**Jobs**
A: From the training-script excerpt, return the passage that begins at the words "Corresponding Setting in" and stops after "noise in pretrain)", copied without any change.
B: List every entry in the Tensor column of the tensor dimensions table in the training-script excerpt.
### Document excerpt ###
Corresponding Setting in the Training Script

_get_pol_input gains a training flag:

def _get_pol_input(self, batch, training=True):
    """
    Prepare the Pol CNet input depending on the training stage.

    Args:
        batch: dict containing 'glass_mask', 'left', 'right'
        training: whether in training mode (affects noise in pretrain)
    """
    if self.args.stage == 'pretrain':
        # Pretrain: use the (softened) GT mask
        pol_input = prepare_pol_input_pretrain(
            batch['glass_mask'],
            training=training  # add noise during training, none for validation
        )
    else:
        # Finetune: use Pol Volume statistics
        pol_input = prepare_pol_input_finetune(
            batch['left'],
            batch['right'],
            max_disp=self.args.max_disp
        )
    return pol_input

5. Tensor Dimensions

Tensor	Dimensions	Description
left / right	(B, 3, H, W)	Raw polarization image pair
left_small / right_small	(B, 1, H/4, W/4)	PolVolumeBlock internal grayscale + avg_pool2d(k=4,s=4)
pol_feat (pol_block lookup)	[B, 2×radius+1, H/4, W/4] = [B, 9, H/4, W/4]	radius = 4
pol_input	(B, 2, ·, ·)	2 channels (Pretrain: [soft_mask, edges]; Finetune: [pol_max, pol_var])
rgb_ctx / hidden	rgb_cnet output	hidden: [B, hidden_dim=128, H/4, W/4]
pol_ctx	pol_cnet output	context_dim = 64
context	[B, context_dim, H/4, W/4]	Output of Context Fusion
backbone features (FNet)	[B, out_channels=128, H/4, W/4]	conv1(7,s2) → conv(3,s2) → conv(3)
### Entries shown ###
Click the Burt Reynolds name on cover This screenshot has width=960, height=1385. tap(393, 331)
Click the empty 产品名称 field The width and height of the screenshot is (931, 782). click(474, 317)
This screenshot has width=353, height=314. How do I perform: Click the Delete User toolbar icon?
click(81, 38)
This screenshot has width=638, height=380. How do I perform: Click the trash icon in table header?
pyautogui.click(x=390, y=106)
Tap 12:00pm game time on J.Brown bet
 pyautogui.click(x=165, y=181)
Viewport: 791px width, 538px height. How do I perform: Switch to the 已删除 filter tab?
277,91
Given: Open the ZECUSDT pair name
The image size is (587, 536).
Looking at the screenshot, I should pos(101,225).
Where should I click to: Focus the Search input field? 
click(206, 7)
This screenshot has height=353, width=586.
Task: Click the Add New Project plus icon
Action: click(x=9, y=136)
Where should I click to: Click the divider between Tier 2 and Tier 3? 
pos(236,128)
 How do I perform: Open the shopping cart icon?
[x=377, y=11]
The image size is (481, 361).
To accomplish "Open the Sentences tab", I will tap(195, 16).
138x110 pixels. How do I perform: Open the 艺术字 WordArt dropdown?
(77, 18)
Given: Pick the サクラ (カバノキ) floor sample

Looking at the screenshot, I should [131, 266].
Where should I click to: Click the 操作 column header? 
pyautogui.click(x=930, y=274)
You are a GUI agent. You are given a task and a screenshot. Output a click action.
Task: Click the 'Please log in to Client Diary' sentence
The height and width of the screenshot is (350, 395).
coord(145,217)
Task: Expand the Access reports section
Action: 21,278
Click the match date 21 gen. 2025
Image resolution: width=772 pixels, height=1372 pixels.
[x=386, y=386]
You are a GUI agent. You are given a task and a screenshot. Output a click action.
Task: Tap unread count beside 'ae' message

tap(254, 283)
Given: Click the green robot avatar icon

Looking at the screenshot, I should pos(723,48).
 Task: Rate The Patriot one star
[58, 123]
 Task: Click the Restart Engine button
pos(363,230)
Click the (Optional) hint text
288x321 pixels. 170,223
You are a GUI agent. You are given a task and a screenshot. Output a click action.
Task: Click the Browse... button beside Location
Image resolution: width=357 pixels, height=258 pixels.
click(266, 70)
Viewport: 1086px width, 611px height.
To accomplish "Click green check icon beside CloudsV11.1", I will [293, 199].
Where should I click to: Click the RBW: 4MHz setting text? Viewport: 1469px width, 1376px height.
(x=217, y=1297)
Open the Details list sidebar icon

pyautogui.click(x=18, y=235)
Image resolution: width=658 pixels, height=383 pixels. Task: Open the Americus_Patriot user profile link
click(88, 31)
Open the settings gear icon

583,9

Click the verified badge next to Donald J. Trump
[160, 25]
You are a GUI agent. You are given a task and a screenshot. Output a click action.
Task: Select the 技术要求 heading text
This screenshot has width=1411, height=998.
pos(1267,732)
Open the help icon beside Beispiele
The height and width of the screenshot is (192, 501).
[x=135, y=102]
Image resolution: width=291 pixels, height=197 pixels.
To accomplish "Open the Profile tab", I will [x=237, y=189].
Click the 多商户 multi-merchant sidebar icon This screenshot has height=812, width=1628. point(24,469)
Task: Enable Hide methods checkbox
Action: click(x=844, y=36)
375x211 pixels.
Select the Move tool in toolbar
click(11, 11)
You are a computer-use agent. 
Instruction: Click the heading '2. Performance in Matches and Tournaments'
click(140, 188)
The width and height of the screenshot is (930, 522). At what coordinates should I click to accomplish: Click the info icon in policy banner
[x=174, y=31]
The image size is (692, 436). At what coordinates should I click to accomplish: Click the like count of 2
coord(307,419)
###
**Exercise results**
A:
Corresponding Setting in the Training Script

_get_pol_input gains a training flag:

def _get_pol_input(self, batch, training=True):
    """
    Prepare the Pol CNet input depending on the training stage.

    Args:
        batch: dict containing 'glass_mask', 'left', 'right'
        training: whether in training mode (affects noise in pretrain)

B:
- left / right
- left_small / right_small
- pol_feat (pol_block lookup)
- pol_input
- rgb_ctx / hidden
- pol_ctx
- context
- backbone features (FNet)